この意味するところは深淵で、僕のようなガキには計り知れない。

多分、決定的瞬間とは極めて儚い、現実の時間と空間のなかで移ろい行くターゲットを写す、金魚すくいの様に薄い紙で掬い取るほど難しい事だというような意味も含まれているんだろうと思う。だから、ライカを使っているんだろうと思う。RFカメラはカメラの事を知りつくしていないと上手くいかないし、レンズがドンな描写をするか予め知ってないと写せない。

近年、実は2013年に知ったのだけれど、Saul Leiterの写真集「Early Color」の不思議なNY雑景を見るにつけ、これこそが、それだと思うようになった。

彼はライカと初期のカラーフィルムで写していた筈なので、すべては瞬間のひらめきと計算ずくで、その儚い決定的瞬間の色と情感を瞬時に切り取ったのだと思う。まさに、金魚すくいの紙で金魚を捉えている。

Early Colorを見て、これはAFカメラでは写せないと気付いら、それは相当カメラの事を知っている人だ。そう、彼の写真は、ピントの位置が凄い。今のデジタルカメラだったら相当難しいし、煩わしいのでそういうのは写さないだろう様なものが、そこに有る。そして、二度と再現出来ない情感が籠っている。

何度でも再現できる物を写すのはツマラナイ。でも、彼は二度と写せないものを写している。まして、若き日はファッション界で時代の先端を行く写真家だったのに、その後80代まで隠棲していたという。
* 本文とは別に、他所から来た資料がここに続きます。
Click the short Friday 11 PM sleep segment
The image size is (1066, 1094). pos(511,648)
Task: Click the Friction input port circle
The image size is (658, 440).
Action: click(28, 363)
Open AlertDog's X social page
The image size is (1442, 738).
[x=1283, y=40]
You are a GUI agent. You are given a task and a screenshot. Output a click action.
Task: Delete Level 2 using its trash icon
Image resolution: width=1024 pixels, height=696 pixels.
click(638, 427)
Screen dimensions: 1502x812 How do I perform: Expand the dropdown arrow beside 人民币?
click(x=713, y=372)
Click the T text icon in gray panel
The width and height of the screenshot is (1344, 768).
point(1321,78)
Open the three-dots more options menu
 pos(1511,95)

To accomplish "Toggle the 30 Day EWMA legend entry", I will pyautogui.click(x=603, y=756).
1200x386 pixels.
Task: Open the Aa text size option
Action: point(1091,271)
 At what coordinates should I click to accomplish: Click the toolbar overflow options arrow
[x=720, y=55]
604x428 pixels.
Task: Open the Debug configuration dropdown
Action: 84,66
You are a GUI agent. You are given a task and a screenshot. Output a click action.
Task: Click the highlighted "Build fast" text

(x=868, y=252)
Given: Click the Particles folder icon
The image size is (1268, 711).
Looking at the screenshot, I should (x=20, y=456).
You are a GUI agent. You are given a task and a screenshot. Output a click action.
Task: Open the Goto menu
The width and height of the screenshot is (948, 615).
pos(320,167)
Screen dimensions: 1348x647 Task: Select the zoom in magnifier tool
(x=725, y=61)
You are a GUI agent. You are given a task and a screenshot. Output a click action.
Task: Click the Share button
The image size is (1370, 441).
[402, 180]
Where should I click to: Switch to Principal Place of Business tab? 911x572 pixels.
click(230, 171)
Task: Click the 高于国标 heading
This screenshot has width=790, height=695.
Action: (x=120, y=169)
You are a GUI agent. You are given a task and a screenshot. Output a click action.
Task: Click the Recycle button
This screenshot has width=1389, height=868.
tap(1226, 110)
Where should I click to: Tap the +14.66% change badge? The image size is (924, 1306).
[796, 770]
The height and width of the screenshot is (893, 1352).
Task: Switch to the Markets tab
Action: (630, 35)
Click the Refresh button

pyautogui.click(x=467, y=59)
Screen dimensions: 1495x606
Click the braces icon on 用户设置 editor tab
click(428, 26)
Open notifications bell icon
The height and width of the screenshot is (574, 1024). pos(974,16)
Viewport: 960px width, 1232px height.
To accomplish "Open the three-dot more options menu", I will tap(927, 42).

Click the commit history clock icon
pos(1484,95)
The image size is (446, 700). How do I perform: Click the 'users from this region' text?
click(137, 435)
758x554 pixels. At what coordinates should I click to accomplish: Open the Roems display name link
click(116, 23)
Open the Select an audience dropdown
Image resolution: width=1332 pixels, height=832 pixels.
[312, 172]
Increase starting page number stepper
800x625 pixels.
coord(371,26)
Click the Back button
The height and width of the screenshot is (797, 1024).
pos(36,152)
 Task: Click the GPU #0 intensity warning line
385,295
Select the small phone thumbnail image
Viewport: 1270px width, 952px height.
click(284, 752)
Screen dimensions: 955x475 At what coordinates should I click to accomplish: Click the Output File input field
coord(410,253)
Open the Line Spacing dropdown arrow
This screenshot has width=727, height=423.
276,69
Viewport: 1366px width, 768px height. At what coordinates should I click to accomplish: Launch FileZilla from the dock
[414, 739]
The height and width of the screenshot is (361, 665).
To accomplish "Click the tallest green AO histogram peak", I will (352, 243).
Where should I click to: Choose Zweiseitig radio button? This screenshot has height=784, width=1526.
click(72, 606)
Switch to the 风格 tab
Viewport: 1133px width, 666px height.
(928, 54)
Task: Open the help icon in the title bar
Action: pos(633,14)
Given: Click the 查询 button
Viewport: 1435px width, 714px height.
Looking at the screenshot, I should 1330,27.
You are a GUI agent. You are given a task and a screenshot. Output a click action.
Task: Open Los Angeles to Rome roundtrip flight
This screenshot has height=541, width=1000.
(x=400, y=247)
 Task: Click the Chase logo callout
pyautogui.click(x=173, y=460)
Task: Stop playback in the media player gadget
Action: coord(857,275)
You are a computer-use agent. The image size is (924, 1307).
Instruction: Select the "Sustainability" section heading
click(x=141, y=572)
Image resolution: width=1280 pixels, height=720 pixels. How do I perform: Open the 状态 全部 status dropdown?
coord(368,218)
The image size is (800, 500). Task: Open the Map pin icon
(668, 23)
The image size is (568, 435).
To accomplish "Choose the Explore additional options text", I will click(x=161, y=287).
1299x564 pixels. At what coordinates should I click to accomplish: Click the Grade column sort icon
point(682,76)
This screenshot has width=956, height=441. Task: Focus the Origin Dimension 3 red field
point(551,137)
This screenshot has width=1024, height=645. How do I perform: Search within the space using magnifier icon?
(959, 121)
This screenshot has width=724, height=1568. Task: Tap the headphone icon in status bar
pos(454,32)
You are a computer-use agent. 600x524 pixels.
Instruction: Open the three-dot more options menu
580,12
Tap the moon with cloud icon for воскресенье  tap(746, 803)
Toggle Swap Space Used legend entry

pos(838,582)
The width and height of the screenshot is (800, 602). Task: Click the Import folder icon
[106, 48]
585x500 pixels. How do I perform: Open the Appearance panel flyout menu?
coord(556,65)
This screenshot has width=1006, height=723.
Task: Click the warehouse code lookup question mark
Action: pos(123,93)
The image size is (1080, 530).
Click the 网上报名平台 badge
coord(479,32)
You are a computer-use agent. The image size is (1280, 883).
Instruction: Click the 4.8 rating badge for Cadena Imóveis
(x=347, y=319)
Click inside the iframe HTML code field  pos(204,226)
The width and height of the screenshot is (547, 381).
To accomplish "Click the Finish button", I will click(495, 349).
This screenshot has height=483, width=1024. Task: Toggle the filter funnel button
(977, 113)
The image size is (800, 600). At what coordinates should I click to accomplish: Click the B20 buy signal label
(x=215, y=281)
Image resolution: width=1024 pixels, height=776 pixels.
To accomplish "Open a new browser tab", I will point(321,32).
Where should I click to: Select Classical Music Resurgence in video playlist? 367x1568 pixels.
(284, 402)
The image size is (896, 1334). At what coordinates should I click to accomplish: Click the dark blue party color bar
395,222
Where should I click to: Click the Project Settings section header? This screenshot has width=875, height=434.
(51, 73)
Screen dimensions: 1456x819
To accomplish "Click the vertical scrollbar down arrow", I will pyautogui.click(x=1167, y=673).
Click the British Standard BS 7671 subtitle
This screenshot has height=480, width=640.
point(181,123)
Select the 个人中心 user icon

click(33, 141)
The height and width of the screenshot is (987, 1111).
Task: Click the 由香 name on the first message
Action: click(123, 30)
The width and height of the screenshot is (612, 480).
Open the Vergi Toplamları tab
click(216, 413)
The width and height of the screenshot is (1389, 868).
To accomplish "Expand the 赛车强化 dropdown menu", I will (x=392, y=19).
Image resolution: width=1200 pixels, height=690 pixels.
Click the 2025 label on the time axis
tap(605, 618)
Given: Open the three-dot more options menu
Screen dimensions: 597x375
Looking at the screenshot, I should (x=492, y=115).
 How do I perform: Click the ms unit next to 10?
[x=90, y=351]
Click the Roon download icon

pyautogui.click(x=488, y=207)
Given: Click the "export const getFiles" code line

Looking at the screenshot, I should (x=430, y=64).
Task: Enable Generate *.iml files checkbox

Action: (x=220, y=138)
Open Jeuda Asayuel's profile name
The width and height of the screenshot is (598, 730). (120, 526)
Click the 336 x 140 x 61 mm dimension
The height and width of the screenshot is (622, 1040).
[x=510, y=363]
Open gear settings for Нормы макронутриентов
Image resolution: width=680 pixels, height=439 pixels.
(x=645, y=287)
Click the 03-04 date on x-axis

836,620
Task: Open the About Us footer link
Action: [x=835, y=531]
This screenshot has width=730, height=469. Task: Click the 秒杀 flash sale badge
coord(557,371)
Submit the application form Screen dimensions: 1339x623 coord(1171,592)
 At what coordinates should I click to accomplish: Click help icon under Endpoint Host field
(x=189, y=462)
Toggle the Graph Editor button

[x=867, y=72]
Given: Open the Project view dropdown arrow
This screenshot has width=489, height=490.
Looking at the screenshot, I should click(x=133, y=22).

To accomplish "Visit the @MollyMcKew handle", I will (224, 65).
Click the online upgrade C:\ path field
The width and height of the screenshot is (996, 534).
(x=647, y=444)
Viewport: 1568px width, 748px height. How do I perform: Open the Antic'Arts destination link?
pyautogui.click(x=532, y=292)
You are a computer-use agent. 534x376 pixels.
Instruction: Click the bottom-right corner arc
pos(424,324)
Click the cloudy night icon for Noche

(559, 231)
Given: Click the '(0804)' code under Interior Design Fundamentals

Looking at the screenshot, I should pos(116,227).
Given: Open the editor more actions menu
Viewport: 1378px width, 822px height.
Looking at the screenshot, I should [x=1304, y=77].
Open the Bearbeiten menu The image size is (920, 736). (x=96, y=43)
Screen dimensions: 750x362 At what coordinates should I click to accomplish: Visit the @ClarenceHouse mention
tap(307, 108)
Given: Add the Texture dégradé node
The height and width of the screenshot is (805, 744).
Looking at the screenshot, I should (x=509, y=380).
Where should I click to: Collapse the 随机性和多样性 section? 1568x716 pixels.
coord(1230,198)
(映画のスートーリーが本当の事ならば)
でも、その何十年かの間に撮りためたスナップが物凄く美しい。別に美しい風景でもなんでもない。寒いNYの冬、湿気で曇ったカフェの窓ガラスから透けて見える外の人・・・。これって、なんなのだろうか・・・、真剣にスナップを写す人にとっては、魔法のような輝きがある。

今、僕は籠りきっている。撮影も殆どしない。し、出来ないでいる。
まさに、繭の中で動かず、次の一歩について思案中・・・といえばキザになるけど、次はどうやって、締めくくるか・・・。
7月になったら、飛び出そうと思う。